Prove the concurrent crawler is correct and race-free: write table-driven and stress tests, run them under the race detector, and make the inherently-timing-dependent parts deterministic so the suite never flakes.

📚 Topics

  • go test -race; what the detector can and cannot catch
  • Deterministic concurrent tests (inject time, sort outputs, count winners)
  • t.Parallel, testing.Short, -count for flake-hunting

📖 Reading / Sources

📝 Notes

  • go test -race instruments memory accesses and reports when two goroutines touch the same location concurrently and at least one writes, without a happens-before edge. It finds real races that executed — it is not a static prover → [[race-detector]] · [[data-race]].
  • The detector is a sampler of behaviour, not a proof. A race only reported if the racy interleaving actually ran. Add load (many goroutines), -count=N, and stress loops to make races likely to surface → [[flaky-tests]].
  • Cost: -race makes code ~2–20× slower and uses more memory.
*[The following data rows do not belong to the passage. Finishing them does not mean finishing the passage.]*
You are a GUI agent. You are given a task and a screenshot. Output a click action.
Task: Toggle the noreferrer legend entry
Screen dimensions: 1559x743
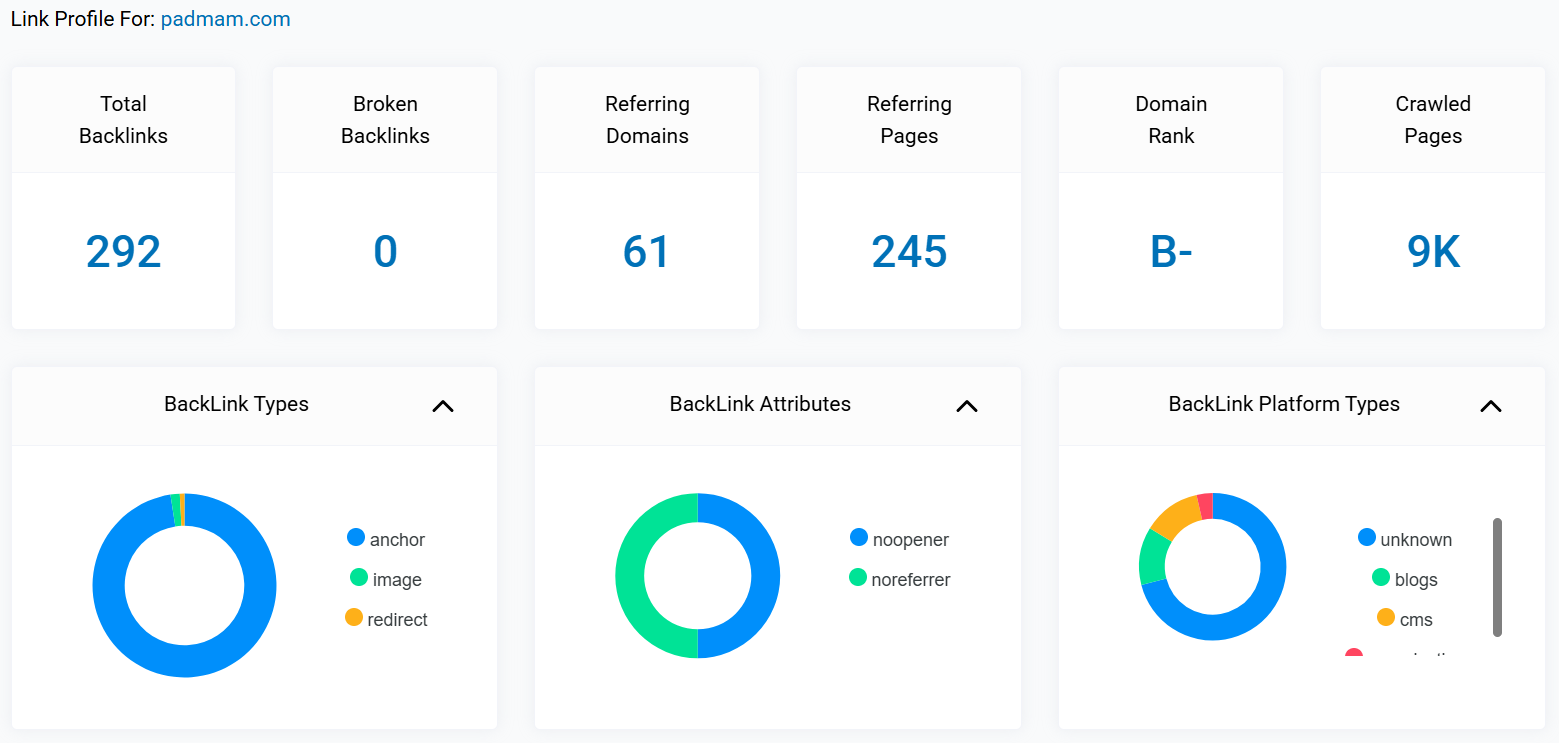click(899, 579)
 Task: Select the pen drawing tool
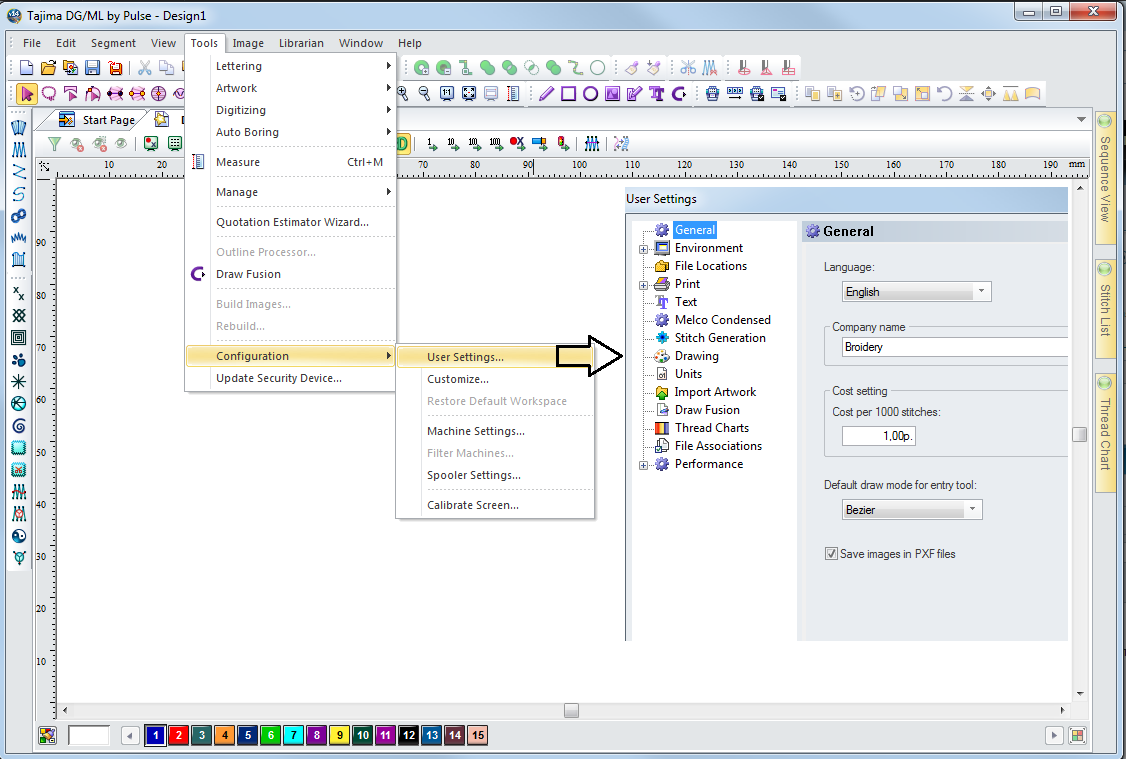pyautogui.click(x=546, y=94)
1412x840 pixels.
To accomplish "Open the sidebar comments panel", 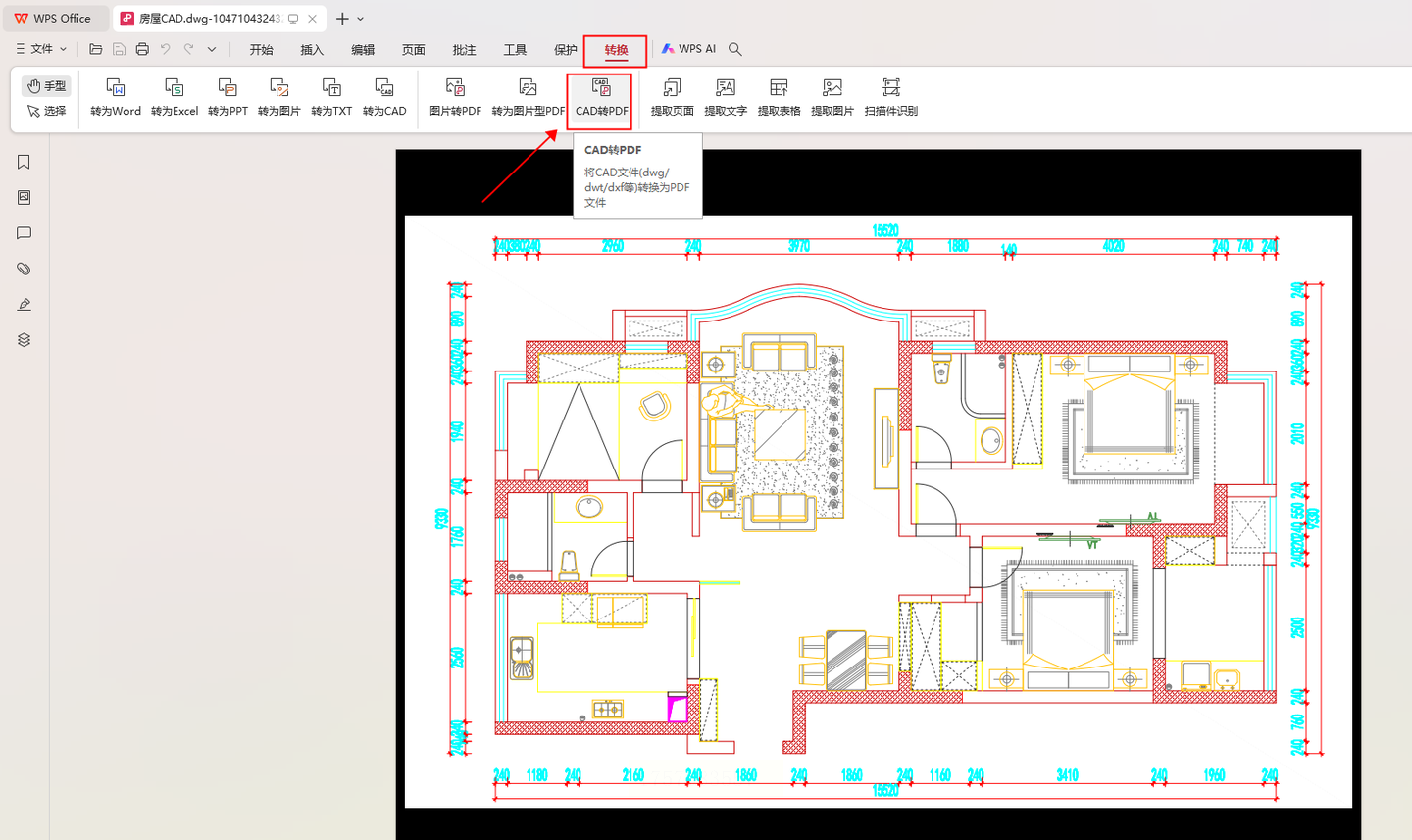I will click(25, 233).
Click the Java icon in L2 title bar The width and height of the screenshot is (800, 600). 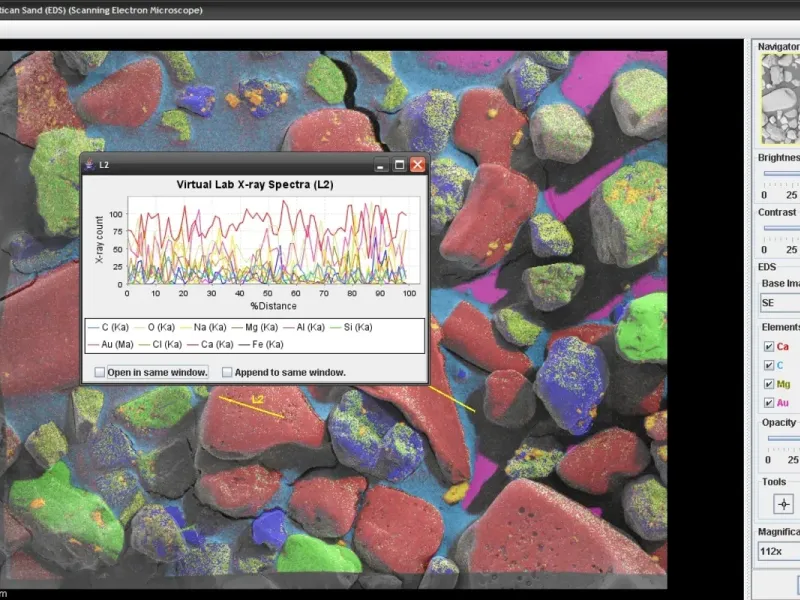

Run it in CI and locally, but ship non-race binaries → [[build-modes]].
  • Make concurrent tests deterministic so they assert exact results:
  • Sort nondeterministic output before comparing (crawler returns a sorted set) → [[deterministic-tests]].
  • Count invariants instead of order: "exactly one MarkSeen winner", "exactly capacity Allow successes", "each page fetched once" (via an atomic counter in the fake fetcher) → [[invariants]].
  • Inject time rather than sleeping: the token bucket exposes Refill(n) so tests advance "time" explicitly — no time.Sleep, no flakes → [[testable-time]].
  • Table-driven tests still apply to concurrency: a slice of {name, input, want} cases run under t.Run, plus a separate stress test for the racy path → [[table-driven-tests]].
  • Run the same logic at several worker counts (1, 2, 8) and assert identical results — proves correctness doesn't depend on the degree of parallelism.
  • Use atomic.AddInt64 (not a plain int) for counters inside the test's goroutines, or the test itself races and the detector flags your test, not the code → [[atomic]].

💻 Code Examples

A deterministic stress test: many goroutines race, exactly one wins (from the exercise):

func TestMarkSeenExactlyOneWinner(t *testing.T) {
    var s Set
    var winners int64
    var wg sync.WaitGroup
    for i := 0; i < 200; i++ {
        wg.Add(1)
        go func() {
            defer wg.Done()
            if s.MarkSeen("https://example.com") {
                atomic.AddInt64(&winners, 1) // atomic: the test must not race either
            }
        }()
    }
    wg.Wait()
    if winners != 1 {
        t.Fatalf("winners = %d; want exactly 1", winners)
    }
}

Run the whole week's suite under the detector: go test -race ./exercises/month-03/week-4/...

🏋️ Exercises / Practice

Exercise Status Link
All Week 4 packages pass go test -race (visited, crawl, tokenbucket) exercises/month-03/week-4/

🐛 Mistakes Made

  • Counted winners with a plain int shared across goroutines — -race flagged my test. Switched to atomic.AddInt64.
  • A first version asserted crawl output in discovery order and flaked across runs. Sorting the result in Crawl made it deterministic and the test stable.

❓ Open Questions

  • Can I assert "no goroutine leaked" in a test? (Yes-ish: compare runtime.NumGoroutine() before/after with a settle delay, or use a leak-checker pattern. Fragile; noted.)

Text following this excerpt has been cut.